Escrito por AC y V
- Una reflexión del filósofo griego Platón sobre el liderazgo y la responsabilidad sigue vigente más de dos mil años después, recordando que el poder solo puede ejercerse con justicia, disciplina y experiencia previa.
Platón, uno de los filósofos más influyentes de la Grecia clásica, dejó reflexiones que siguen resonando siglos después. Entre ellas destaca una frase que se repite cada vez que se habla de liderazgo y poder: “quien no es bueno sirviendo, no será bueno mandando”. La sentencia condensa una idea central de su pensamiento político y moral, relacionada con la formación del gobernante y su responsabilidad hacia la comunidad.
Discípulo de Sócrates y maestro de Aristóteles, el pensador ateniense desarrolló una filosofía en la que el poder no podía separarse de la virtud y la educación moral. Sus reflexiones, presentes en obras como La República y Las Leyes, partían de una preocupación concreta: cómo evitar que el poder terminara en manos de quienes lo buscan por ambición personal. Para Platón, gobernar requería disciplina interior, conocimiento y una profunda conciencia del bien común.
El contexto histórico también influyó en su forma de pensar. Platón vivió una época marcada por el debilitamiento de la democracia ateniense tras la Guerra del Peloponeso y por profundas crisis políticas. En ese escenario elaboró una visión del poder basada en la razón y la justicia, donde el equilibrio entre razón, emociones y deseos determina tanto la conducta individual como la organización de la sociedad.
El significado de servir antes de mandar
La conocida frase de Platón refleja una advertencia ética sobre el ejercicio del poder. En su filosofía, servir no implica sumisión ciega, sino dominar los propios impulsos y actuar conforme a la razón y la justicia. Solo quien ha desarrollado autocontrol, paciencia y disciplina puede asumir responsabilidades que afectan a otros sin caer en el abuso de autoridad.
Esta idea aparece vinculada a su concepción del gobierno en La República, donde el filósofo plantea que gobernar no consiste en dominar, sino en orientar a la comunidad hacia el bien común. Para Platón, el verdadero líder es aquel que entiende su posición como un deber y no como un privilegio. Por eso defendía que el poder debía recaer en personas con formación filosófica y moral, capaces de anteponer la justicia a sus intereses personales.

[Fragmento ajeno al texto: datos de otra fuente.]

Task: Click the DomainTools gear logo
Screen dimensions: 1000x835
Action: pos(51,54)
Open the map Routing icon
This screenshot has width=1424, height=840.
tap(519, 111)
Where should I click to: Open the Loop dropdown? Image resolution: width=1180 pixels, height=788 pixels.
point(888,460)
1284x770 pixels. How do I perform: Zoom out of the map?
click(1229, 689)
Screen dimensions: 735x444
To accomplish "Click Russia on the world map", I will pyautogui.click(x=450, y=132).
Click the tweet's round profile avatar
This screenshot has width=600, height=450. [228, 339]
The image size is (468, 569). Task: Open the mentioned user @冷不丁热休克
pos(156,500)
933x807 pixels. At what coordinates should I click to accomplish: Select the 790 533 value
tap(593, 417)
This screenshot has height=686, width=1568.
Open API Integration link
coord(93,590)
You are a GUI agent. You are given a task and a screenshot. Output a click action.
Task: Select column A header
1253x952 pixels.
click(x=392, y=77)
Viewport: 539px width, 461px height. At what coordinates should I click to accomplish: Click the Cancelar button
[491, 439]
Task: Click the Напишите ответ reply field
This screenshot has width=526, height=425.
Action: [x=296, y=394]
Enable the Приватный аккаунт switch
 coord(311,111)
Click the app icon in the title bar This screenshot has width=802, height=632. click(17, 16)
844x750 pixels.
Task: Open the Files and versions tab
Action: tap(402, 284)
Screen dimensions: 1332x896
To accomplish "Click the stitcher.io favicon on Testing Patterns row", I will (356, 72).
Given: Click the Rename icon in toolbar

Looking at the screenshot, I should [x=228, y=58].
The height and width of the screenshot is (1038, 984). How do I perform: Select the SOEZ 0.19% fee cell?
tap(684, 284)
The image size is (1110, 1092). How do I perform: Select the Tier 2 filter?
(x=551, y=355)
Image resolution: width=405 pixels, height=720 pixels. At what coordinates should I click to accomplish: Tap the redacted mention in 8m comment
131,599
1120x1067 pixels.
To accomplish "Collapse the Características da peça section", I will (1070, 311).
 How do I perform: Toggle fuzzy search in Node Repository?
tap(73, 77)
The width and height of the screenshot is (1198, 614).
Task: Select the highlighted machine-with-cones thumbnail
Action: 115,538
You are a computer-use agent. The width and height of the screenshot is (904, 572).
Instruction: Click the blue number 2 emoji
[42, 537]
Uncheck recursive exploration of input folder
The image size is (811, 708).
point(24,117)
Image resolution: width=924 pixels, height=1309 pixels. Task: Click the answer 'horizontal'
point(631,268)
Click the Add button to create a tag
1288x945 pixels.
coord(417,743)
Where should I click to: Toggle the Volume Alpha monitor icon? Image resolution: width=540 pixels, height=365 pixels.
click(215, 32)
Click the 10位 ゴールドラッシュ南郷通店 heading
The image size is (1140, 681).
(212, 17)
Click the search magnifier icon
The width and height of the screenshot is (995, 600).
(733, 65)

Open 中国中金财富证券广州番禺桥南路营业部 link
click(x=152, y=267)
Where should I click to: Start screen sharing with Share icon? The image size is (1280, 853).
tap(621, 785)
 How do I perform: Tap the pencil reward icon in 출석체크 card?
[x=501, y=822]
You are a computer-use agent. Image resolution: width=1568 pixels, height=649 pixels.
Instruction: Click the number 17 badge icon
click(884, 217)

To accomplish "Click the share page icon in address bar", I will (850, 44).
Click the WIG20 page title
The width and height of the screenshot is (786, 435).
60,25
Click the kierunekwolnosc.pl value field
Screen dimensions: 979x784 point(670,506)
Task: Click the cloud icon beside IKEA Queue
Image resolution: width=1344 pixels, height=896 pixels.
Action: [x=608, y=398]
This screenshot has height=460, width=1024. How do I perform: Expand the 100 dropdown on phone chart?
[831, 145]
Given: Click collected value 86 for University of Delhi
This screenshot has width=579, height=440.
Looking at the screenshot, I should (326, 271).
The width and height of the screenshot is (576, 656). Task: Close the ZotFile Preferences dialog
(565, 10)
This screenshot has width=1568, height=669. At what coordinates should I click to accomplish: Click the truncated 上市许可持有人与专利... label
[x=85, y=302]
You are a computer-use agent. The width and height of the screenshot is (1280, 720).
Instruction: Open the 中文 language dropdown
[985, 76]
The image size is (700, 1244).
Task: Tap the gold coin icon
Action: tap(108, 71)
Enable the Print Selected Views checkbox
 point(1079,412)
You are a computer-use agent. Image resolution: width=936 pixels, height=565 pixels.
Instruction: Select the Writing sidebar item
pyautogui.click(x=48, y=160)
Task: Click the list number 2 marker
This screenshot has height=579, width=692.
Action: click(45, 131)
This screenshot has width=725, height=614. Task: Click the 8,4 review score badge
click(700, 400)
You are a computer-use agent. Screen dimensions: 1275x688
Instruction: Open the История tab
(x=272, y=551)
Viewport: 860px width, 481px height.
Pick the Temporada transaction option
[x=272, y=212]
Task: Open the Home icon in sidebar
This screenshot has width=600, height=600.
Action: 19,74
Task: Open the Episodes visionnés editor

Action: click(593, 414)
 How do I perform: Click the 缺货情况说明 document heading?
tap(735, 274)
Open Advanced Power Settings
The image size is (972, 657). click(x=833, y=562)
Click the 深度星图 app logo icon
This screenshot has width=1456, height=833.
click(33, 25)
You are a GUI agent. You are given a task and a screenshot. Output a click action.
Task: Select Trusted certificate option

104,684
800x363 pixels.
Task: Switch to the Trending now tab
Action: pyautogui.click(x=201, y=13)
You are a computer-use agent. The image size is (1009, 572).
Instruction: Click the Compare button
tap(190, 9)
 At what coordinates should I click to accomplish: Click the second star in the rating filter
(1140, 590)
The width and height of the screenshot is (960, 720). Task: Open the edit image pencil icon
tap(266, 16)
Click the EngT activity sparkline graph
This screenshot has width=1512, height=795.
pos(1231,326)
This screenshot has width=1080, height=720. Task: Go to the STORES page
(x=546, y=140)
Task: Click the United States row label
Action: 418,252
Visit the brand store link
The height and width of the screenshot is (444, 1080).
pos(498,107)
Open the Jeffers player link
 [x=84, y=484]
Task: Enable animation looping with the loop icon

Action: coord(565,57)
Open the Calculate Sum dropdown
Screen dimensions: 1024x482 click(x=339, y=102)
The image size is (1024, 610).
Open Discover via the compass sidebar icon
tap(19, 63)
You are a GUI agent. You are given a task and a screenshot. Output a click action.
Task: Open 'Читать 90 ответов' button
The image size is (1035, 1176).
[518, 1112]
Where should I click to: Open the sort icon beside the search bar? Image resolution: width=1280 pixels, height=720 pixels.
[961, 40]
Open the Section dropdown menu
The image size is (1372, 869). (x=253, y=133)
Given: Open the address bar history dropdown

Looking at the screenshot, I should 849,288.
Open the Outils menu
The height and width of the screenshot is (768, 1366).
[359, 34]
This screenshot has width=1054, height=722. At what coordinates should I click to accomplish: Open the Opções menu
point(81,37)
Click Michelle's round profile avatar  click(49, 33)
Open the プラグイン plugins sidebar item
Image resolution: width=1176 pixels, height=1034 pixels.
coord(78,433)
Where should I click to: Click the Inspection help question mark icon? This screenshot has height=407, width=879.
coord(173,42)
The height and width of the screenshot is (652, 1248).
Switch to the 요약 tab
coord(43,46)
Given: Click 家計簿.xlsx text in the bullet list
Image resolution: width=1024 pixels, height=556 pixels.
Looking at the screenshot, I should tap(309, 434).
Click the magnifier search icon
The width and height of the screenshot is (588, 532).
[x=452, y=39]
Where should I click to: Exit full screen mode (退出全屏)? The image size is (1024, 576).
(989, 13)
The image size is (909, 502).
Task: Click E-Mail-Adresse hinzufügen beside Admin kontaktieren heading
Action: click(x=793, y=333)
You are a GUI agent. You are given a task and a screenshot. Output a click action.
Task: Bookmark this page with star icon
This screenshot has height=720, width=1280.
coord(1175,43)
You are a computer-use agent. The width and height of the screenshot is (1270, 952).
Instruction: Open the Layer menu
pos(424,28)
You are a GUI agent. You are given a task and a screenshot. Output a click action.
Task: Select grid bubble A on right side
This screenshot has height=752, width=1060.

La autoridad solo resulta legítima cuando quien dirige comprende
las necesidades de quienes dependen de sus decisiones
La reflexión platónica también conecta con debates contemporáneos sobre liderazgo. En ámbitos como la política o las organizaciones, el concepto de “liderazgo servicial” recupera esta intuición antigua: la autoridad solo resulta legítima cuando quien dirige comprende las necesidades de quienes dependen de sus decisiones. La frase del pensador griego, formulada hace más de dos mil años, continúa funcionando como una advertencia clara sobre los riesgos del poder ejercido sin ética ni experiencia.